DA1-16: Analysis of a spambase dataset

#' @title Normality
#' @description To get (back) to the overview of all steps and functions use this link: \code{\link{a.a.main}}
#'
#' This functions wraps the normality analysis and transformation of spambase.
#'
#' A normal distribution enables the usage of several methods which require normality.
#'
#' But finding a normal distribution in data derived from the reality is quite unlikely and
#' even though several other distribution can be transformed to get close to normality, finding
#' these in data from quality is also unlikely.
#'
#' The normality check starts with creation of Q-Q-Plots for each dimension, showing that none of
#' the dimensions is close normal distributed.
#'
#' For the sake of completeness normality was also checked over all dimensions as a whole.
#' This was done by creating a chi square plot for normal distribution which again shows the same
#' as the univariate plots.
#'
#' Maybe an other distribution is in place with the exponential one being suspected looking at the Q-Q-Plots.

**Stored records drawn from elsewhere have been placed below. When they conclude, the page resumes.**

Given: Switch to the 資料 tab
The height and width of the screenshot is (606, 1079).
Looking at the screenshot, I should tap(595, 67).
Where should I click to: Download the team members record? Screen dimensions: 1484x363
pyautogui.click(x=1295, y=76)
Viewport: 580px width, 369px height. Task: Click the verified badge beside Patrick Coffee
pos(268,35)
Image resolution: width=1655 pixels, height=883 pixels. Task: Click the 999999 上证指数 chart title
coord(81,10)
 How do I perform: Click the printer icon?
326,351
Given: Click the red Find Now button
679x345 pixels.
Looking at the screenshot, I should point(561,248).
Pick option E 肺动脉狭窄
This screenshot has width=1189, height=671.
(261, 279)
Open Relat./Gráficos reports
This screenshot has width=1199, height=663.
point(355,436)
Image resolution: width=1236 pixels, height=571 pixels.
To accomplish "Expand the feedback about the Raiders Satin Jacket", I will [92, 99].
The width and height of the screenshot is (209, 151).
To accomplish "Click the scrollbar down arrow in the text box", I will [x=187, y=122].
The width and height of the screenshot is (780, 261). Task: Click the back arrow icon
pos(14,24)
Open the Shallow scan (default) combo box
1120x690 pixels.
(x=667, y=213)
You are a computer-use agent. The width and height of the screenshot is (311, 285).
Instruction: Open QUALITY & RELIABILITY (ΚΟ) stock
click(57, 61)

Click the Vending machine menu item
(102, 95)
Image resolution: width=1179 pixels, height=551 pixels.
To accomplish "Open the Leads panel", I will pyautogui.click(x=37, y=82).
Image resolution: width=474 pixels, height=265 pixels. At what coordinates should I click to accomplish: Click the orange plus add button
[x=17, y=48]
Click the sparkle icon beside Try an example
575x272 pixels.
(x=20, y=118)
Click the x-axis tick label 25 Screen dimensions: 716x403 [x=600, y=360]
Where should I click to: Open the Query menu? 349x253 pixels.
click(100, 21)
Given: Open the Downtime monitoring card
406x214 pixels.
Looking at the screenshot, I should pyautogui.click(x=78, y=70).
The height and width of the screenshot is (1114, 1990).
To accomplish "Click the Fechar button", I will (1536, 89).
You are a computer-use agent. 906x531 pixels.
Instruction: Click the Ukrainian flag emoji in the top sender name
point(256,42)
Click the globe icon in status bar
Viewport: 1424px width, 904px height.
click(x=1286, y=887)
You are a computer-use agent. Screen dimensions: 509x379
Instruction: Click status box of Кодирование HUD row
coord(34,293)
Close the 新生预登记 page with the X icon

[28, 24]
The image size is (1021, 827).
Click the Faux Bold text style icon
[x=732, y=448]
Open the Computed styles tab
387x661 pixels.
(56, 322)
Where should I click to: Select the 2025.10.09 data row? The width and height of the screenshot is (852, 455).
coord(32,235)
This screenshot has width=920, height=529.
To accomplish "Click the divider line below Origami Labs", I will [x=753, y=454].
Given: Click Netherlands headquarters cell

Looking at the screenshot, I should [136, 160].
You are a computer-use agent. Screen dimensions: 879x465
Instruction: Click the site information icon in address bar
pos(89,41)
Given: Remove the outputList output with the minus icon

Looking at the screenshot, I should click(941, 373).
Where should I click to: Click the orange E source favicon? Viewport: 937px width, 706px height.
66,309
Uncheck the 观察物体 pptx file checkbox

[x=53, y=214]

Therefore a Cullen and Frey graph was plotted for variable showing that the all data far from being exponential distributed. Some dimensions come close to the gamma distribution which is the higher order of an exponential distribution.
#' But still the distribution seems to not fit into any known distribution (at least regarding the dataset as a whole).
#' Specific subset may fit into an exisiting distribution.
#'
#' The main obstacle of having an exponential distribution seem to be the substantial amount of zero values in each dimension.
#'
#' The dimension "will" was chosen because it's distribution is closest to being exponential distributed compared to all other dimensions. "will" also appears to have one of the smallest amounts of zeros in its observations which support the hypothesis that the zeros are changing the distribution from exponential to something unknown.
#'
#' Thus one option is the deletion of all/most observations being zero.
#' But this is viable for data that would get biased too much that way.
#' In this case most of dimensions consist of huge amounts of zero values and thus are highly affected by the deletion of zeros.
#'
#' Even though the deletion of rows in this framework the transformation to normality was rejected, a transformation of a dimension was done via this approach to prove that the distributions become exponention by removing all zero observation. As mentioned this will be done with the "will" dimension in the function of this script.
#'
#' Four functions are executed here:
#' \enumerate{
#'   \item \code{\link{c.b.qqplots}}
#'   \item \code{\link{c.c.chisquare}}
#'   \item \code{\link{c.d.distribution_test}}
#'   \item \code{\link{c.e.norm_transform}}
#' }
#'
#' @author Vitali Friesen
c.a.normality <- function(){

  # qq plots
  c.b.qqplots()

  # QQ-plot for Chi-Square distribution
  # Chi-Square based on generalized distances
  # It is used to check the corrrelation between data
  c.c.chisquare()

  # distribution overview
  c.d.distribution_test()

  # Examplary use of transformation to normality
  c.e.norm_transform()

  # Scale the dataset
  spambase.scaled <- c.f.scaling()

  # plot dataset before and after scaling
  c.g.scaling.plot(spambase.scaled)

  return(spambase.scaled)
}

#' @title Normality - Q-Q-Plots
#' @description To get (back) to the overview of all steps and functions use this link:
#' \code{\link{a.a.main}}
#'
#' This function creates 57 (all dimensions without classification) Q-Q-Plots for normality and stores them in the file: "out/2. Normality - Normality QQ-Plots.pdf"
#'
#' @author Vitali Friesen
c.b.qqplots <- function(){
  pdf(file.path("out/2. Normality - Normality QQ-Plots.pdf"))
  layout(matrix(1:4, ncol=2,nrow=2))
  sapply(names(noclasses), function(column){
    qqnorm(spambase[,column], main=paste0("Normality Q-Q Plot for: ",column), col = ercis.red)
    qqline(spambase[,column], lwd=2)
  })
  dev.off()
  layout(1)

  cat("Normality Q-Q-Plots created\n")
}

#' @title Normality - Chi Square
#' @description To get (back) to the overview of all steps and functions use this link:
#' \code{\link{a.a.main}}
#'
#' c.c.chisquare() creates a chi square plot for checking the normality of all dimensions combined and stores it in: "out/2. Normality - Normality chi^2-Plot.pdf"
#'
#' @author Vitali Friesen
c.c.chisquare <- function(){
  x <- noclasses
  cm <- colMeans(x)
  S <- cov(x)
  d <- apply(x,1,function(x) t(x-cm) %*% solve(S) %*% (x-cm))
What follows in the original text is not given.